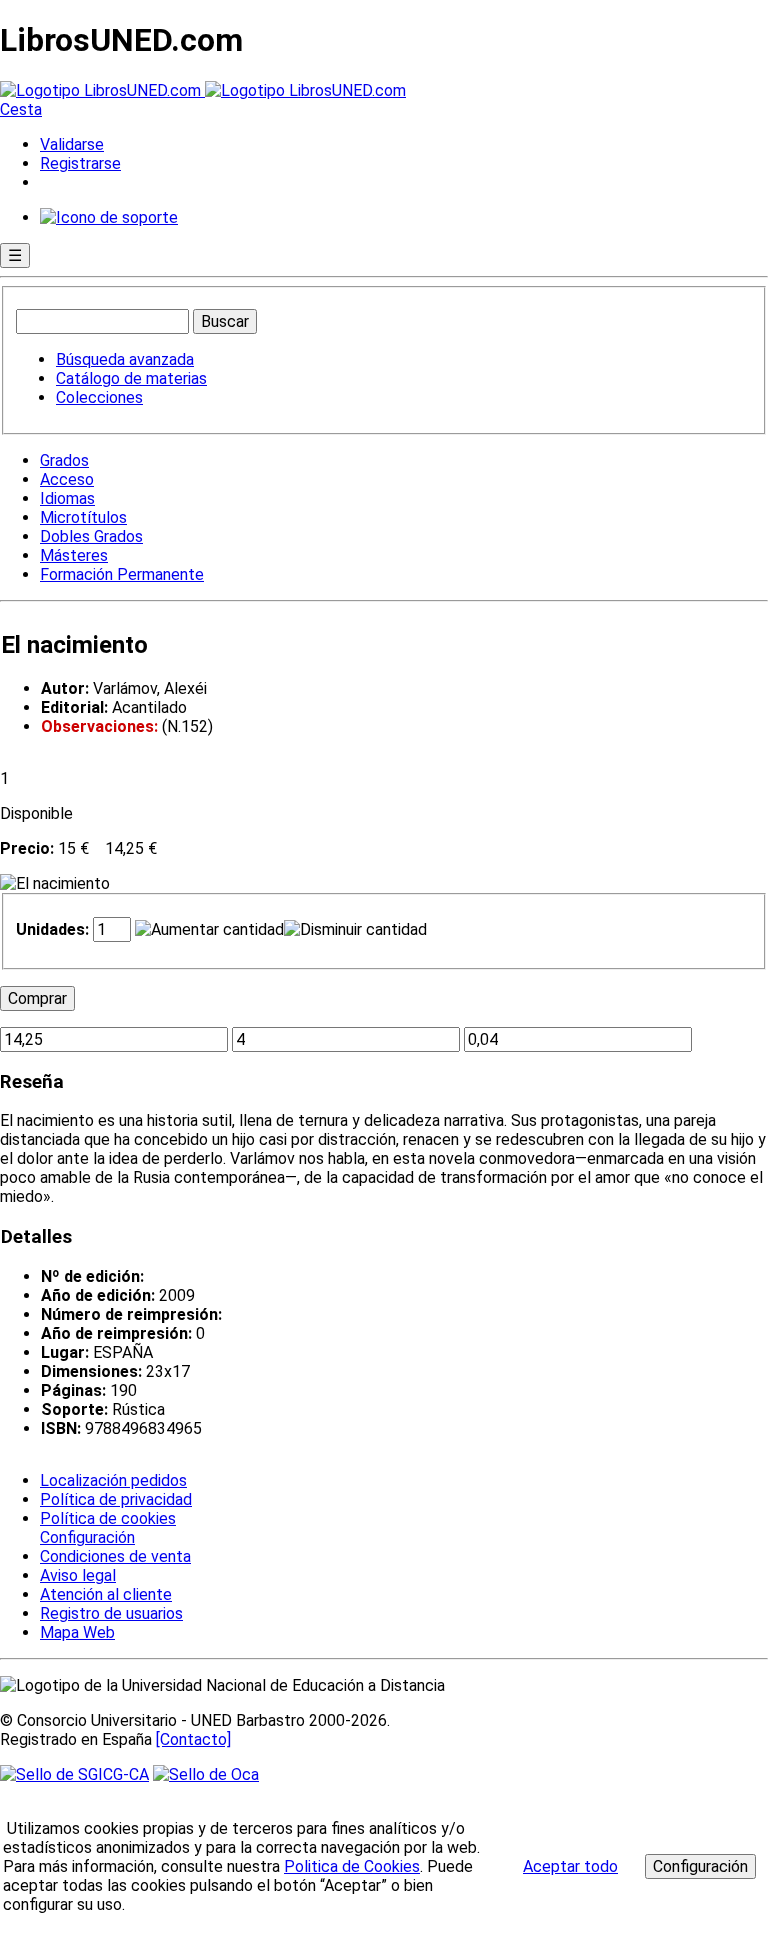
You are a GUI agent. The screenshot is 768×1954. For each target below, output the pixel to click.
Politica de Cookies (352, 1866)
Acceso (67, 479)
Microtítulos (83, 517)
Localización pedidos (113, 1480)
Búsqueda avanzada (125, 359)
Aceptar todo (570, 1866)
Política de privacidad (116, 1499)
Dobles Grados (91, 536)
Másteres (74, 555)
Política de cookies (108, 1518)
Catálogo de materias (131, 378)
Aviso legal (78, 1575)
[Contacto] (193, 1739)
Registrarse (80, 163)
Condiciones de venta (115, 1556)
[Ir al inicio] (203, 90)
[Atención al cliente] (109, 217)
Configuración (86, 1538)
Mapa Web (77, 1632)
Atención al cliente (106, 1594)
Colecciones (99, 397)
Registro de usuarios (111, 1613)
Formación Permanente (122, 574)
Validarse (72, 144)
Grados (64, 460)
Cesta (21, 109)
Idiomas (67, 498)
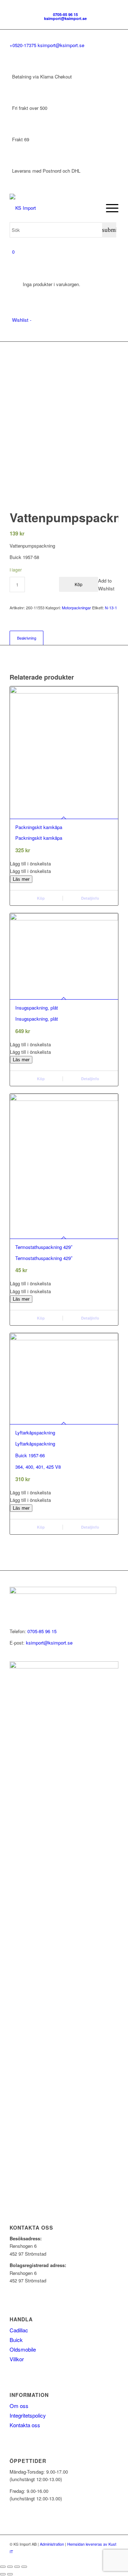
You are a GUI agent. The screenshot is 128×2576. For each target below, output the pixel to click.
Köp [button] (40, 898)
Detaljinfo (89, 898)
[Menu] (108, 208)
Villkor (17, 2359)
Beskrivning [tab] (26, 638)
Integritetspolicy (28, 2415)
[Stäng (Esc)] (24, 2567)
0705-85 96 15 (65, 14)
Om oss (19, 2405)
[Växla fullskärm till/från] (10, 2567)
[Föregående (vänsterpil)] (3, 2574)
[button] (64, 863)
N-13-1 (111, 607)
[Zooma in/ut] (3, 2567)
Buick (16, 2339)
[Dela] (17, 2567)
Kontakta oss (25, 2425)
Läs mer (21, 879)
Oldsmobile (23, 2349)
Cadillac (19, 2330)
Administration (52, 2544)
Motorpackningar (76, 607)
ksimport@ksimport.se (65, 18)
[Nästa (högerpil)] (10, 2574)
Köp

::::::::::

### WHAT YOU SHOULD DO:
Pictures appear in the records above. Output everything except them, exactly.

### RESPONSE TO THIS EXERCISE:
You are a GUI agent. The screenshot is 768×1954. For each target below, output the pixel to click.
Politica de Cookies (352, 1866)
Acceso (67, 479)
Microtítulos (83, 517)
Localización pedidos (113, 1480)
Búsqueda avanzada (125, 359)
Aceptar todo (570, 1866)
Política de privacidad (116, 1499)
Dobles Grados (91, 536)
Másteres (74, 555)
Política de cookies (108, 1518)
Catálogo de materias (131, 378)
Aviso legal (78, 1575)
[Contacto] (193, 1739)
Registrarse (80, 163)
Condiciones de venta (115, 1556)
[Ir al inicio] (203, 90)
[Atención al cliente] (109, 217)
Configuración (86, 1538)
Mapa Web (77, 1632)
Atención al cliente (106, 1594)
Colecciones (99, 397)
Registro de usuarios (111, 1613)
Formación Permanente (122, 574)
Validarse (72, 144)
Grados (64, 460)
Cesta (21, 109)
Idiomas (67, 498)
You are a GUI agent. The screenshot is 128×2576. For each target below, output the pixel to click.
Köp [button] (40, 898)
Detaljinfo (89, 898)
[Menu] (108, 208)
Villkor (17, 2359)
Beskrivning [tab] (26, 638)
Integritetspolicy (28, 2415)
[Stäng (Esc)] (24, 2567)
0705-85 96 15 (65, 14)
Om oss (19, 2405)
[Växla fullskärm till/från] (10, 2567)
[Föregående (vänsterpil)] (3, 2574)
[button] (64, 863)
N-13-1 (111, 607)
[Zooma in/ut] (3, 2567)
Buick (16, 2339)
[Dela] (17, 2567)
Kontakta oss (25, 2425)
Läs mer (21, 879)
Oldsmobile (23, 2349)
Cadillac (19, 2330)
Administration (52, 2544)
Motorpackningar (76, 607)
ksimport@ksimport.se (65, 18)
[Nästa (högerpil)] (10, 2574)
Köp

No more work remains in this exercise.